Ulster Bank ATMs can still dispense €10 (I took €30 out of one last week), but that's only if there's any left in them. However, UB ATMs also tell you if they're out of any particular notes, which I think is inordinately helpful. Shame the other banks don't do this, but that's another thread for another day.


----------



## tenchi-fan (17 Apr 2010)

NovaFlare77 said:


> However, UB ATMs also tell you if they're out of any particular notes, which I think is inordinately helpful. Shame the other banks don't do this, but that's another thread for another day.

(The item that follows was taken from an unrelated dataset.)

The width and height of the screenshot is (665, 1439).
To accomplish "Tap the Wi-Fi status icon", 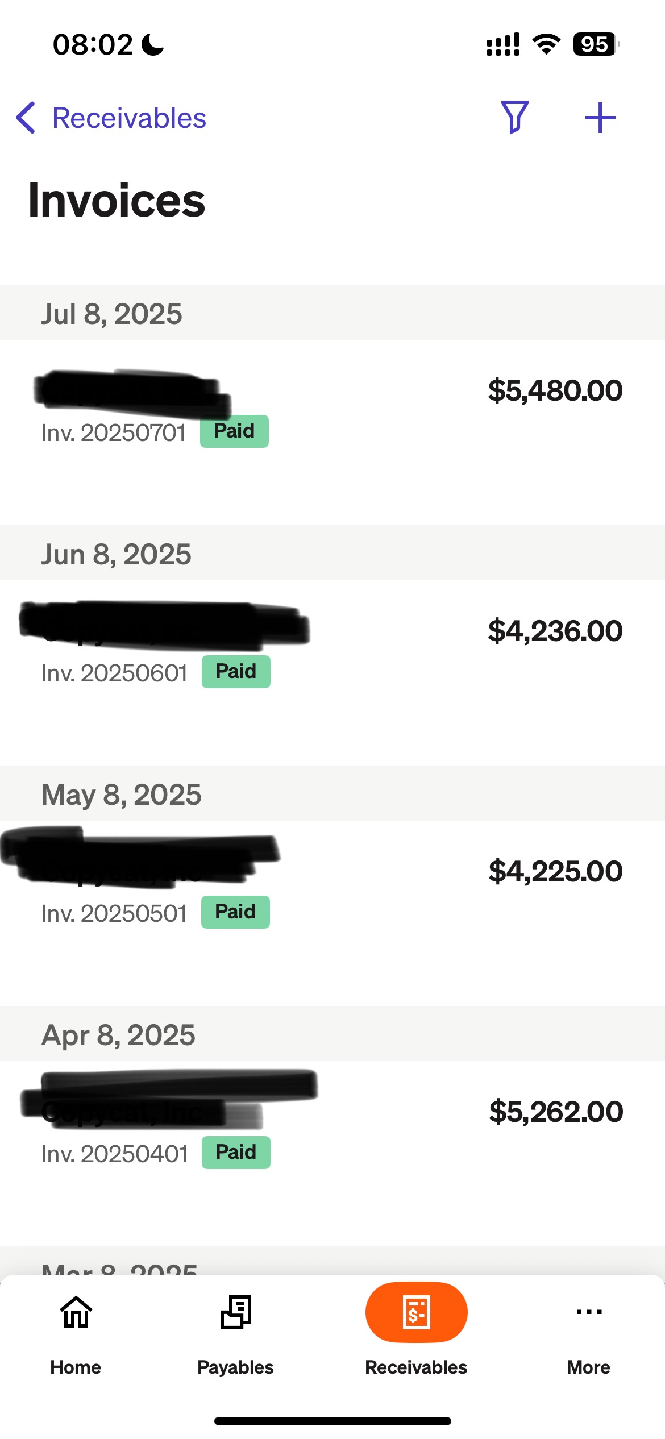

Meh. I usually just get out €100 because that way I get my money regardless of what the machine is stocked with.


----------



## NovaFlare77 (17 Apr 2010)

tenchi-fan said:


> Meh. I usually just get out €100 because that way I get my money regardless of what the machine is stocked with.


 
I'd only spend it, so I only take out smaller amounts. It's working so far. It's been 24 hours since pay day, and I'm still not broke .


----------



## Papercut (17 Apr 2010)

NovaFlare77 said:


> Ulster Bank ATMs can still dispense €10 (I took €30 out of one last week), but that's only if there's any left in them. However, UB ATMs also tell you if they're out of any particular notes, which I think is inordinately helpful. Shame the other banks don't do this, but that's another thread for another day.

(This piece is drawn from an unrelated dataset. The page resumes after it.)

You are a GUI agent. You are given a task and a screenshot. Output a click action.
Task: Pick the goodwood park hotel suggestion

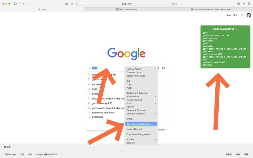(x=103, y=112)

It can dispense €10 notes, but it will not allow you to withdraw €10 in a single transaction, which is what the OP wants to do.


----------



## Sansan (17 Apr 2010)

Most tsb ATMs still do 10 euro notes, the 3 in Abbey st still do, most new ATMs don't have. A cassette space for 10's hence old boi ATMs still give out 10's, but most tsb do


----------



## Silver2 (17 Apr 2010)

Guys Thanks for the replies. Tried both Ulster Bank & TSB and every other bank I could find and no 10euro's!! But thumbs up to Ulster Bank. It tells you that the have no €10 euro in the machine - better get out my coppers !!!


----------



## Chocks away (17 Apr 2010)

Not rocket science! Find out how much you've got in account. Beg, borrow or steal enough to bring it up to €20. Deposit that, come out of bank and head for it's ATM. Withdraw but don't forget to pay back whoever stood you. This is assuming that you weren't proffering a paper cup, or that you stole it


----------



## yram (18 Apr 2010)

You need to go to some type of educational establishment if possible i.e. a uni or IT. The banklinks there (any bank) usually dispense €10s.


----------



## tenchi-fan (18 Apr 2010)

Chocks away said:


> Not rocket science! Find out how much you've got in account. Beg, borrow or steal enough to bring it up to €20. Deposit that, come out of bank and head for it's ATM. Withdraw but don't forget to pay back whoever stood you. This is assuming that you weren't proffering a paper cup, or that you stole it



if banks were open at the weekend the op would have filled out a withdrawal form!


----------



## bond-007 (18 Apr 2010)

Bank of Ireland ATMs will give 10 euro notes.


----------



## Silver2 (18 Apr 2010)

Im rich..got my €10 out earlier from an ulster bank machine..Thanks !!!


----------